Wie bekannt war Beate Uhse damals in der DDR, war sie da auch ein Begriff?
Ich glaube schon. Mich hat Beate Uhse als Handelsorganisation nicht interessiert, das interessiert mich heute auch nicht. Ich glaube, ich war noch nie in einem Beate-Uhse-Laden. Aber in dem Film wird eben über die frühe Beate Uhse geredet, die sehr aufklärerisch tätig war.
Hatten Sie zu DDR-Zeiten jemals überlegt, wie Ihre Kollegen Manfred Krug oder Armin Mueller-Stahl in den Westen zu gehen und dort Ihr Glück zu versuchen oder kam das für Sie gar nicht in Frage?

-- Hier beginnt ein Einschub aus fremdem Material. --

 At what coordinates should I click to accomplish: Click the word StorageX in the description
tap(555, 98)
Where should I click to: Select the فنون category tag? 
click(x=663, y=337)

Nein, jedenfalls zu dem Zeitpunkt nicht, weil ich mit Arbeit und Leuten umgeben war, die mir ausreichten und genügten. Für mich war die DDR zu dem Zeitpunkt die Welt und hat mich total ausgefüllt, da musste ich nicht nach Düsseldorf, Hannover oder sonst wo hin. Ich war mit sehr interessanten Kollegen umgeben, von denen dann natürlich ein Teil wegging, aber eben nicht alle. Ein glücklicher Umstand war auch das Zusammentreffen mit Frank Castorf. Und Einschränkungen haben bei uns eher den Widerspruch hervorgerufen und das Gefühl, ernst genommen zu werden. Querelen mit der Macht waren ja auch Ritterschläge.